I. Verwaltungsrechtsweg

1. Spezialzuweisung zum VerwG

2. Generalklausel, § 40 I VwGO

a) öffentlich-rechtliche Streitigkeit

Liegt vor, wenn das Rechtsverhältnis, aus dem der Klageanspruch abgeleitet wird, eines des öffentlichen Rechts ist. 

b) nichtverfassungsrechtlicher Art

Nach der Formel der doppelten Verfassungsunmittelbarkeit liegt eine verfassungsrechtliche Streitigkeit vor, wenn die Streitbeteiligten unmittelbar am Verfassungsleben teilnehmen und wenn es im Kern um die Anwendung und Auslegung von Verfassungsrecht geht.

c) keine abdrängende Zuweisung

Öffentlich-rechtliche Streitigkeiten nichtverfassungsrechtlicher Art können durch Bundes- oder Landesgesetze auch Gerichten, die nicht zur Verfassungsgerichtsbarkeit gehören, zugewiesen werden (§ 40 Abs. 1 S. 1, 2 VwGO).
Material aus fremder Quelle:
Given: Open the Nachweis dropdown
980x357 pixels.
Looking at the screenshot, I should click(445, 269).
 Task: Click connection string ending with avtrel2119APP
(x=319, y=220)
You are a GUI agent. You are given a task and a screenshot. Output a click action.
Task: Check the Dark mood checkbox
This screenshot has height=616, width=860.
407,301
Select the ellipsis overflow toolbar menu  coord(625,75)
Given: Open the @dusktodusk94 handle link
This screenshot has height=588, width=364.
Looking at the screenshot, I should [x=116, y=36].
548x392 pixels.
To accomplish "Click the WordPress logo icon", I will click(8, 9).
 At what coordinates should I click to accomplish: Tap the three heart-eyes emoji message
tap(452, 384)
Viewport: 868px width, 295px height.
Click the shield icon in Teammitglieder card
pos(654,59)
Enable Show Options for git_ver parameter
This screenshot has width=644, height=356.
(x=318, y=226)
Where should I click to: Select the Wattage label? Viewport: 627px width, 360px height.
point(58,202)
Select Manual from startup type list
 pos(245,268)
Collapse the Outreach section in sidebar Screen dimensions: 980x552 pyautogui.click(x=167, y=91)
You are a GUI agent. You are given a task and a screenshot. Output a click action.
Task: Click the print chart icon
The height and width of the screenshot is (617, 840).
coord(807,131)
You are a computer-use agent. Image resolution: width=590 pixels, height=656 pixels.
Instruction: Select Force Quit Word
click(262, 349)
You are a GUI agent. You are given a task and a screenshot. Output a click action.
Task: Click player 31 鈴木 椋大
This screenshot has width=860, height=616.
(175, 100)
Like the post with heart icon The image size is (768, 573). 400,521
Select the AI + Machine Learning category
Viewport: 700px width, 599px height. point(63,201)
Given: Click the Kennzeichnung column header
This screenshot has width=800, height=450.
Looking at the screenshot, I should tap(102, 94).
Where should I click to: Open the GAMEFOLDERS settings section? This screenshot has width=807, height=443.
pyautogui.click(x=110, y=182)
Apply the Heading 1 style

Eine abdrängende Sonderzuweisung liegt also immer dann vor, wenn eine derartige Streitigkeit einem anderen Gericht explizit zugewiesen ist.

II. Statthaftigkeit

Feststellung der Ungültigkeit von bestimmten untergesetzlichen Rechtsnormen.

III. Antragsbefugnis, § 47 II VwGO

Antragsbefugt sind nur natürliche oder juristische Personen, die geltend machen, durch die angegriffene Rechtsvorschrift in ihren Rechten verletzt zu sein oder in absehbarer Zeit verletzt zu werden.
Behörden sind auch antragsbefugt, wenn sie keine Rechtsverletzung geltend machen.

IV. Antragsfrist, § 47 II VwGO

Zwei Jahre.

V. Antragsgegner, § 47 II VwGO

Antragsgegner ist diejenige Körperschaft, Anstalt oder Stiftung, die die angegriffene Rechtsvorschrift erlassen hat.

VI. Normenkontrollinteresse (für Behörden)

Dies ist nur gegeben, wenn die antragstellende Behörde mit der Ausführung der gerügten Rechtsvorschriften befasst ist.

B. Begründetheit

Der Antrag ist begründet, wenn die beanstandete Rechtsvorschrift unwirksam ist.